Conheci, na minha meninice, três suíços que se estabeleceram na Serra do Oratório (Hoje Boa Esperança) com uma fazenda com uma diversidade de plantio e criação de porcos, onde fabricavam alguns derivados e o que eu sentia ser uma das melhores linguiças do mundo, ou que eu tinha comido, até então.

 

Eram os irmãos Fridolino, Elvécio e Luiz. Até a década de 70 me aparecia o Elvécio, que veio se estabelecer, com a família em Nova Venécia, mas que perdi o contato após seu falecimento, como a sua família.

 

Elvécio era o mais falante, mais extrovertido, foram eles que relataram a meu pai a morte de Manoel Justino, um proprietário rural, vizinho, que se enforcou devido uma apreensão do seu único cavalo para transportar suas mercadorias até o porto de são Mateus. Archinimo Motta foi o fiscal responsável pela apreensão do animal e a carga de bananas, levados em hasta pública, para pagar o Imposto Territorial Rural, devido por Justino. Sem o animal, sem dinheiro, preferiu dar termo à vida do que continuar vivendo num país onde a mais importante função do chamado servidor público e multar, cobrar impostos, para os grandes roubarem.

 

Certa feita, conversando com o Elvécio, ele dizia que o Brasil seria “essa mesma esculhambação”, porque o brasileiro só pensava em carnaval, futebol e Oh!

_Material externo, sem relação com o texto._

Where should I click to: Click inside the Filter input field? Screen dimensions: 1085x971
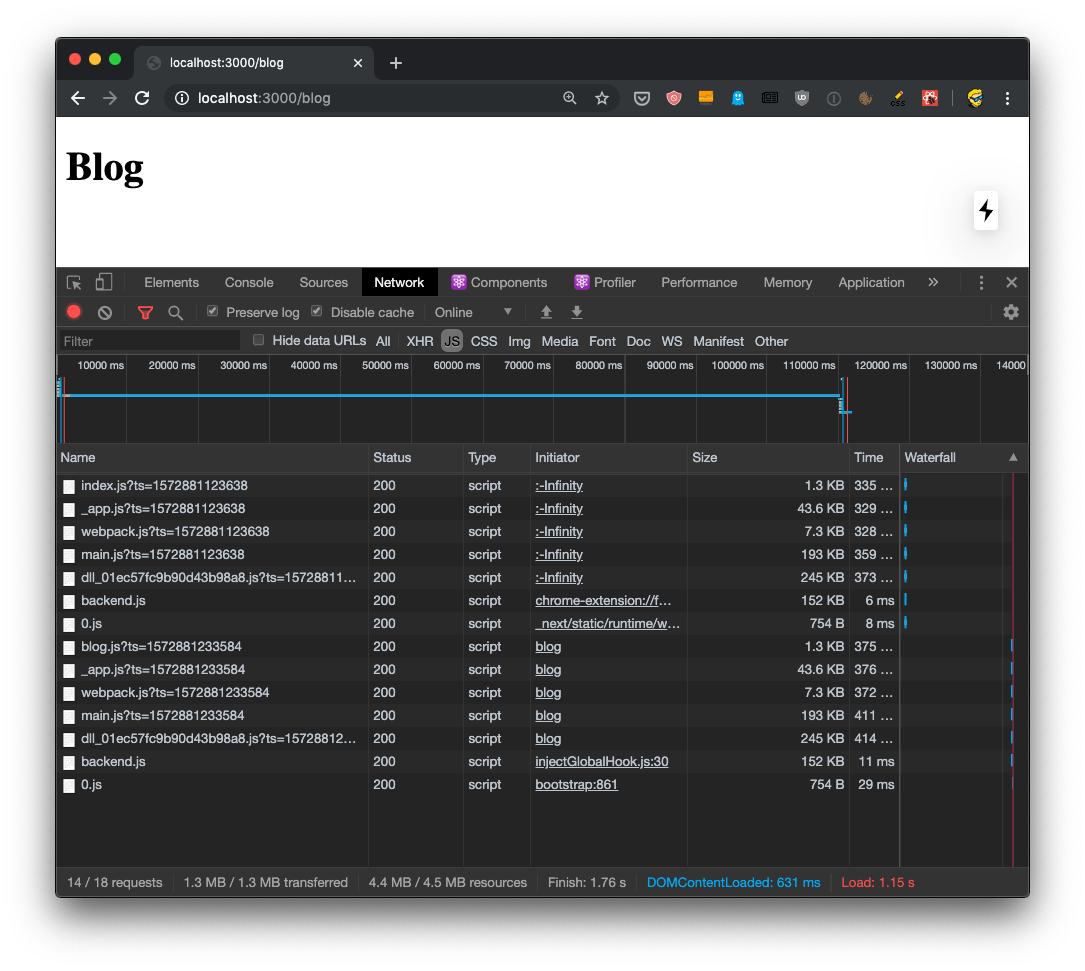[x=148, y=341]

Fazendo um sinal com o polegar, representando o gole de cachaça. O tempo passou e, diante desse vergonhoso ponto a que chegamos, onde as mais analfabetas autoridades se transformaram em sábios, notáveis infectologistas, cientistas mesmo, cagando regras sobre a praga do coronavirus, determinando, através de medidas estúpidas, que as pessoas se isolem, fiquem imóveis, dentro de suas casas, suportando a estupides de uma máscara para respirar o gás carbônico que expele com a respiração constante e ofegante, como TV malhando, por ordens de governadores, sem um modesto conhecimento de política sanitária, médica ou farmacêutica para determinar como o povo deva se proteger: “usem máscaras”.

 

Era menino em são Mateus, quando, com mais dois irmãos (Gontran e Virgínia) contraímos tifo, na linguagem do médico Raimundo Guilherme, um vírus ou bactéria produzidos por regiões pantanosas. Sei que morreu muita gente, na época.

 

Cera noite, morre não morre, Dr. Guilherme disse para meu pai que iria tentar um tratamento à base de cloroquina e azul metileno. Preparou o remédio, que eram umas capsulas amarelas, fabricadas pelo laboratório alemão Bayer, mandando, em seguida preparar um banho de folha de pirangueiras, para despejar aquela infusão quase fervendo numa enorme bacia e nos socar ali dentro, provocando um tremendo suador. Era o chamado “choque térmico”, para acabar com a febre.

 

Toalhas de banho e cobertores enrolaram e colocaram os três irmãos sobre uma cama de casal, como se fosse trouxa de pano, apenas com o nariz de fora, para respirar.

 

Dia seguinte, começamos a acordar e pedindo café com pão, para matar a fome. Ouvimos Dr. Guilherme dizer, dias depois que o quinino (remédio extraído de uma planta) tinha um poder grande de inoculação, que poderíamos ficar imunizados para o resto da vida. Dr. Guilherme estava absolutamente certo.

 

Vários médicos, nacionais e estrangeiros, aconselharam ao presidente Jair Messias Bolsonaro a distribuir quinino com a população. Persistentemente o presidente aconselhou a distribuir quinino, sendo martelado por vozes imbecís. Depois, quando a desgraça estava feita, passaram a aconselhar quinino para a população se proteger e mentir sobe aconselhamentos do presidente.

 

A maldade que se pratica contra o presidente da República é um negócio doentio, nojento e acabam lhe dando razão porque o homem é de uma tremenda sorte para destruir seus desafetos. Os atos estão mostrando, mas com a imprensa que nos resta, dando o contra.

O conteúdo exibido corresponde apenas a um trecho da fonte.